● **INFORMATION SHOWN**
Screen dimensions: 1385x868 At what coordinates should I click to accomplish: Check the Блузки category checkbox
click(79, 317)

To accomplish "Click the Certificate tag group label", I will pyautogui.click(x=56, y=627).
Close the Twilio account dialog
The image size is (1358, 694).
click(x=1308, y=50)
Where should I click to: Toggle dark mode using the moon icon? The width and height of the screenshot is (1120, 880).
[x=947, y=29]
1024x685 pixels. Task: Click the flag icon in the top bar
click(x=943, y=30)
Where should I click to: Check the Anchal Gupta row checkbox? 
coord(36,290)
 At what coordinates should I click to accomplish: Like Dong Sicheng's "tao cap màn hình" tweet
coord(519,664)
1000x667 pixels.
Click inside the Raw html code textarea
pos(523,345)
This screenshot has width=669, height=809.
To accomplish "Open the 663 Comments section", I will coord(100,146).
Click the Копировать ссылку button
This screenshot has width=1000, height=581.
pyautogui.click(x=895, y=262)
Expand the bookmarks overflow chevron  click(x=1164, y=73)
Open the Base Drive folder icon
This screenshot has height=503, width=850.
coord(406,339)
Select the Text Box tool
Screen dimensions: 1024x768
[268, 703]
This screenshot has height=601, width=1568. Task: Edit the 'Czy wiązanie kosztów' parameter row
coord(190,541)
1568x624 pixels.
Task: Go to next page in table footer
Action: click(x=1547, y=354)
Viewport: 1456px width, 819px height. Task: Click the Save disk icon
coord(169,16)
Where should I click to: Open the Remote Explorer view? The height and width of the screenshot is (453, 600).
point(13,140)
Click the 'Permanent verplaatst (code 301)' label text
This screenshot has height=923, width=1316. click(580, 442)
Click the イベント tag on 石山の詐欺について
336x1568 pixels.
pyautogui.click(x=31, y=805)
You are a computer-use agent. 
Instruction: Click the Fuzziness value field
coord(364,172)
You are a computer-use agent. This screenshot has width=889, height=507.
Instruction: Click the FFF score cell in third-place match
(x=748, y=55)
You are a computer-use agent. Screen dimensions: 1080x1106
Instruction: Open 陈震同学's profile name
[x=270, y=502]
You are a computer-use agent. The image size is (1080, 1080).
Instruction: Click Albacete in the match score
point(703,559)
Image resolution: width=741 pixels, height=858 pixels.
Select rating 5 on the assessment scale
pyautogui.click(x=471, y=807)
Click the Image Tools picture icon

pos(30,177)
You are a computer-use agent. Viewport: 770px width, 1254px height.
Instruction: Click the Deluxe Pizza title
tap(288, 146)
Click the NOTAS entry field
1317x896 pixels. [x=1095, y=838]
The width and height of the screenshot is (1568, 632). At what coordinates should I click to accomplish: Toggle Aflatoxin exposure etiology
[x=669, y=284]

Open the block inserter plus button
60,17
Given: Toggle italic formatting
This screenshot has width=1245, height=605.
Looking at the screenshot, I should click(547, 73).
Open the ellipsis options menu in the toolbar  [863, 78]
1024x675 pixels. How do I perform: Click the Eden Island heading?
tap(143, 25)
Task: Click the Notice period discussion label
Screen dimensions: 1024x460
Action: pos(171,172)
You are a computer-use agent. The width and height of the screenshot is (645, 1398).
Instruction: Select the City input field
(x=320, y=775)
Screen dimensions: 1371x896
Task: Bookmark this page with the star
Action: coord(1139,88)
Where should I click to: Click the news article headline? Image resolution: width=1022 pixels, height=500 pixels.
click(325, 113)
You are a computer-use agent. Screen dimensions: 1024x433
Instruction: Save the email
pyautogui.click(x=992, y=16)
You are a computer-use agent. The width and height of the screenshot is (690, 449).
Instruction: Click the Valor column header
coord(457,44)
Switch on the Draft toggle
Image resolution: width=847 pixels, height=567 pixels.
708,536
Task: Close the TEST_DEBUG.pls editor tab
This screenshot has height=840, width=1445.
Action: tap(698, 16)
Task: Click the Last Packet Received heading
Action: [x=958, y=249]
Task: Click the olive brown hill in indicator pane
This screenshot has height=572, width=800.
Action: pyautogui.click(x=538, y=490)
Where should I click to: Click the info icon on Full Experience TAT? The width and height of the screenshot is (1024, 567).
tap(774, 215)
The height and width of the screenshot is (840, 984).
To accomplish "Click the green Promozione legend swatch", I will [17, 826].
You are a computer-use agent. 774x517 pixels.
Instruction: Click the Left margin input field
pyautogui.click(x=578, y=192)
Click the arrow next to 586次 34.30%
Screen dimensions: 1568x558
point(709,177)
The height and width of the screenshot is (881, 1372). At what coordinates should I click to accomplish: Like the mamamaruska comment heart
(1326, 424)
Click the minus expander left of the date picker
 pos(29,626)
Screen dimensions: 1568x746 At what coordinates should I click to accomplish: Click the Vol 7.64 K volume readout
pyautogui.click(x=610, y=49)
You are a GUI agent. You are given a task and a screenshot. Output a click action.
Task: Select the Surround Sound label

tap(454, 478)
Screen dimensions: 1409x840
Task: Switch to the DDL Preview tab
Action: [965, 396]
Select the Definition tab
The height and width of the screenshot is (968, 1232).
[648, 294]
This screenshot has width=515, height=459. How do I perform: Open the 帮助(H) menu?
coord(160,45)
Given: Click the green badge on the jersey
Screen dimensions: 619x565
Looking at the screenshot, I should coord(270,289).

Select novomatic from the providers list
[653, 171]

● **ABOUT THIS TASK**
Reproduce every entry above. Make each line identical to the original.

● **RESPONSE TO THE TASK**
Screen dimensions: 1385x868 At what coordinates should I click to accomplish: Check the Блузки category checkbox
click(79, 317)

To accomplish "Click the Certificate tag group label", I will pyautogui.click(x=56, y=627).
Close the Twilio account dialog
The image size is (1358, 694).
click(x=1308, y=50)
Where should I click to: Toggle dark mode using the moon icon? The width and height of the screenshot is (1120, 880).
[x=947, y=29]
1024x685 pixels. Task: Click the flag icon in the top bar
click(x=943, y=30)
Where should I click to: Check the Anchal Gupta row checkbox? 
coord(36,290)
 At what coordinates should I click to accomplish: Like Dong Sicheng's "tao cap màn hình" tweet
coord(519,664)
1000x667 pixels.
Click inside the Raw html code textarea
pos(523,345)
This screenshot has width=669, height=809.
To accomplish "Open the 663 Comments section", I will coord(100,146).
Click the Копировать ссылку button
This screenshot has width=1000, height=581.
pyautogui.click(x=895, y=262)
Expand the bookmarks overflow chevron  click(x=1164, y=73)
Open the Base Drive folder icon
This screenshot has height=503, width=850.
coord(406,339)
Select the Text Box tool
Screen dimensions: 1024x768
[268, 703]
This screenshot has height=601, width=1568. Task: Edit the 'Czy wiązanie kosztów' parameter row
coord(190,541)
1568x624 pixels.
Task: Go to next page in table footer
Action: click(x=1547, y=354)
Viewport: 1456px width, 819px height. Task: Click the Save disk icon
coord(169,16)
Where should I click to: Open the Remote Explorer view? The height and width of the screenshot is (453, 600).
point(13,140)
Click the 'Permanent verplaatst (code 301)' label text
This screenshot has height=923, width=1316. click(580, 442)
Click the イベント tag on 石山の詐欺について
336x1568 pixels.
pyautogui.click(x=31, y=805)
You are a computer-use agent. 
Instruction: Click the Fuzziness value field
coord(364,172)
You are a computer-use agent. This screenshot has width=889, height=507.
Instruction: Click the FFF score cell in third-place match
(x=748, y=55)
You are a computer-use agent. Screen dimensions: 1080x1106
Instruction: Open 陈震同学's profile name
[x=270, y=502]
You are a computer-use agent. The image size is (1080, 1080).
Instruction: Click Albacete in the match score
point(703,559)
Image resolution: width=741 pixels, height=858 pixels.
Select rating 5 on the assessment scale
pyautogui.click(x=471, y=807)
Click the Image Tools picture icon

pos(30,177)
You are a computer-use agent. Viewport: 770px width, 1254px height.
Instruction: Click the Deluxe Pizza title
tap(288, 146)
Click the NOTAS entry field
1317x896 pixels. [x=1095, y=838]
The width and height of the screenshot is (1568, 632). At what coordinates should I click to accomplish: Toggle Aflatoxin exposure etiology
[x=669, y=284]

Open the block inserter plus button
60,17
Given: Toggle italic formatting
This screenshot has width=1245, height=605.
Looking at the screenshot, I should click(547, 73).
Open the ellipsis options menu in the toolbar  [863, 78]
1024x675 pixels. How do I perform: Click the Eden Island heading?
tap(143, 25)
Task: Click the Notice period discussion label
Screen dimensions: 1024x460
Action: pos(171,172)
You are a computer-use agent. The width and height of the screenshot is (645, 1398).
Instruction: Select the City input field
(x=320, y=775)
Screen dimensions: 1371x896
Task: Bookmark this page with the star
Action: coord(1139,88)
Where should I click to: Click the news article headline? Image resolution: width=1022 pixels, height=500 pixels.
click(325, 113)
You are a computer-use agent. Screen dimensions: 1024x433
Instruction: Save the email
pyautogui.click(x=992, y=16)
You are a computer-use agent. The width and height of the screenshot is (690, 449).
Instruction: Click the Valor column header
coord(457,44)
Switch on the Draft toggle
Image resolution: width=847 pixels, height=567 pixels.
708,536
Task: Close the TEST_DEBUG.pls editor tab
This screenshot has height=840, width=1445.
Action: tap(698, 16)
Task: Click the Last Packet Received heading
Action: [x=958, y=249]
Task: Click the olive brown hill in indicator pane
This screenshot has height=572, width=800.
Action: pyautogui.click(x=538, y=490)
Where should I click to: Click the info icon on Full Experience TAT? The width and height of the screenshot is (1024, 567).
tap(774, 215)
The height and width of the screenshot is (840, 984).
To accomplish "Click the green Promozione legend swatch", I will [17, 826].
You are a computer-use agent. 774x517 pixels.
Instruction: Click the Left margin input field
pyautogui.click(x=578, y=192)
Click the arrow next to 586次 34.30%
Screen dimensions: 1568x558
point(709,177)
The height and width of the screenshot is (881, 1372). At what coordinates should I click to accomplish: Like the mamamaruska comment heart
(1326, 424)
Click the minus expander left of the date picker
 pos(29,626)
Screen dimensions: 1568x746 At what coordinates should I click to accomplish: Click the Vol 7.64 K volume readout
pyautogui.click(x=610, y=49)
You are a GUI agent. You are given a task and a screenshot. Output a click action.
Task: Select the Surround Sound label

tap(454, 478)
Screen dimensions: 1409x840
Task: Switch to the DDL Preview tab
Action: [965, 396]
Select the Definition tab
The height and width of the screenshot is (968, 1232).
[648, 294]
This screenshot has width=515, height=459. How do I perform: Open the 帮助(H) menu?
coord(160,45)
Given: Click the green badge on the jersey
Screen dimensions: 619x565
Looking at the screenshot, I should coord(270,289).

Select novomatic from the providers list
[653, 171]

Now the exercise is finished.